Excerpted passage:
---
1 June 2016 Blog Radio Blaa Blaa


Let’s get one thing straight from the start. I have made bowel movements that sound better than most Eurovision songs. I could produce a better sound even if I use my nuts as a break on a rusty blade. My pattern of mid-morning snoring would be a better entrant then anything Romania have sent in the last 30 years.

In brief – the Eurovision Song Contest is pants.

Gone were the days of an actual well-constructed tune with hook, great chorus and even better lyrics , replaced by a six Russians grannies with a combined age of 792 “singing” on stage as the crowd roar like lunatics…and the operative word is ‘lunatic’ here folks.

These are people more likely to bring their glow sticks and questionable clothing to a Scooter gig (and when your entertainment is driven by your love of a hard core German dance act it’s disturbing)

Stop the world….I wanna get off.

The ironic thing about the Eurovision is that little old Ireland still hold the record for the most amount of wins.. Pretty little Dana sung ‘All Kinds of Everything’ in 1970 and captured the hearts of a nation. Ten years later Johnny Logan took Shay Healy’s ballad ‘What’s Another Year’ to victory in the Hague and score himself a top three hit in the UK and around the whole of Europe.

Johnny had it rough after that , despite being managed by an up-and-coming upstart called Louie Walsh. Bankruptcy beckoned and Logan slummed it in some dodgy pubs before coming out of nowhere to write, produce and win the 1987 Eurovision with ‘Hold Me Now’.
---
Data:
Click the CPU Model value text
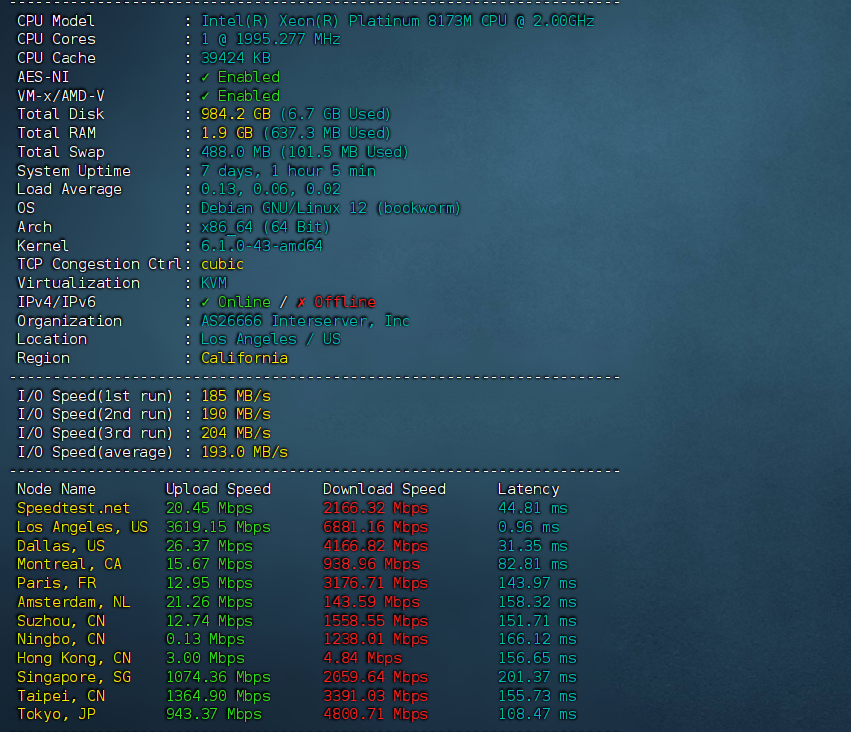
---
What is being asked: Carry on the Eurovision blog post from the point where it stops. The listing isn't needed here.

Output below:
Then we had an unprecedented three-in-a-row in the early nineties. It started with Linda Martin (looking older than she does these days) and Logan’s penned ballad ‘Why Me?’

In 1993 Niamh Kavanagh , sticking to the tried and trust ballad route, won in Dublin with ‘In Your Eyes’, just pipping Uk’s Sonia with the voting going to the very last vote.

1994 proved to be the year of what happened between the interval.

On the stage Paul Harrington & Charlie McGettigan produced by far Ireland’s best tune …the wonderfully nostalgic ‘Rock & Roll Kids’ wrote by Bredan Graham who would go on to write ‘You Raise Me Up’ and which set a record for the most amount of maximum points and the fastest victory in the Eurovision’s history (It was won with 10 countries still to send in their votes,) whilst off it, some guy called Micheal Flately pounced around, rather beautifully, with Jean Butler and a host of Irish dancers for ‘Riverdance’ in a ‘where were you when it happened’ moments.

Dermot Graham recalled how he had pitched the idea of ‘Riverdance’ to host Gerry Ryan before the interval show, as he needed sponsors, Ryan would just laugh at him and the idea that the world would go crazy for Irish dancing.

Our last victory to date came (rather surprising in my eyes) with 1996’s best “The Voice” sung by student Eimear Quinn. I say surprising because it seemed way to traditional to win over juries from Britain to Bulgaria…but it did.

And that’s about as good as it got for us. But there were also near misses. Mr Eurovision Johnny Logan may have penned ‘Why Me’ to success in ’92 but Linda Martin also sung his 1984 composition ‘Terminal 3’ to second place in a very tight race with Sweden’s infuriatingly catchy ‘Diggy-loo-Digg-ely.

Bastards!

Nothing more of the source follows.